**Textausschnitt**
________________________

TSolidarität und kritische Fragen: Landwirte in Himmelpforten suchen Dialog am Lagerfeuer

Mario Breuer aus Heinbockel engagiert sich bei „Land schafft Verbindung“ und verbringt den Abend beim Bürgerdialog. Am nächsten Morgen wird er auf seinem Traktor in Kolonne zum Hamburger Hafen fahren. Foto: Richter
Traktoren-Demos auf der Straße bringen viel Aufmerksamkeit, keine Frage. Himmelpfortener Landwirte setzten aber auch auf gemeinsame Treffen, um die Gründe ihres Protests zu erklären. Ein Besuch am B73-Kreisel.
Himmelpforten. Es ist dunkel, es ist kalt. Doch an diesem Abend ist der Platz am Rande des Kreisverkehrs in Himmelpforten trotzdem beliebt: Im Schein der Flammen aus einer Öltonne und einer Feuerschale stehen 30 bis 40 Personen. Die Autofahrer haben heute freie Fahrt.

________________________

**Bereitgestellte Daten**
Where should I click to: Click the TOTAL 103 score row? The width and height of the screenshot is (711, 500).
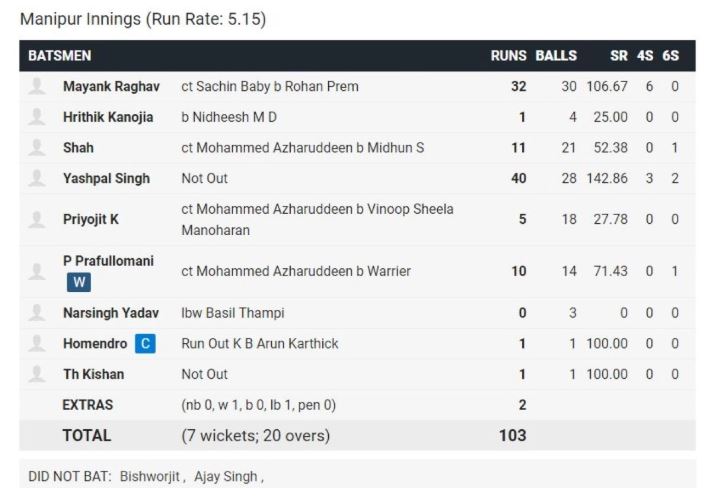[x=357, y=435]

________________________

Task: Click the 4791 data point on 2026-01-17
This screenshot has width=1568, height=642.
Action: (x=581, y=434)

________________________

**Aufgaben**
1) Beantworten Sie anhand des Textausschnitts diese Fragen:
(a) Aus welchem Ort kommt Mario Breuer?
(b) Wohin wird er am nächsten Morgen mit seinem Traktor fahren?
(c) Wie viele Personen stehen im Schein der Flammen?
2) Geben Sie einen Teil des Textausschnitts wortgetreu wieder. Beginnen Sie bei den Worten „Mario Breuer aus“ und hören Sie nach „Besuch am B73-Kreisel.“ auf.
Das Material spielt hierfür keine Rolle.

**Antworten**
1)
(a) Aus Heinbockel.
(b) In Kolonne zum Hamburger Hafen.
(c) 30 bis 40 Personen.

2)
Mario Breuer aus Heinbockel engagiert sich bei „Land schafft Verbindung“ und verbringt den Abend beim Bürgerdialog. Am nächsten Morgen wird er auf seinem Traktor in Kolonne zum Hamburger Hafen fahren. Foto: Richter
Traktoren-Demos auf der Straße bringen viel Aufmerksamkeit, keine Frage. Himmelpfortener Landwirte setzten aber auch auf gemeinsame Treffen, um die Gründe ihres Protests zu erklären. Ein Besuch am B73-Kreisel.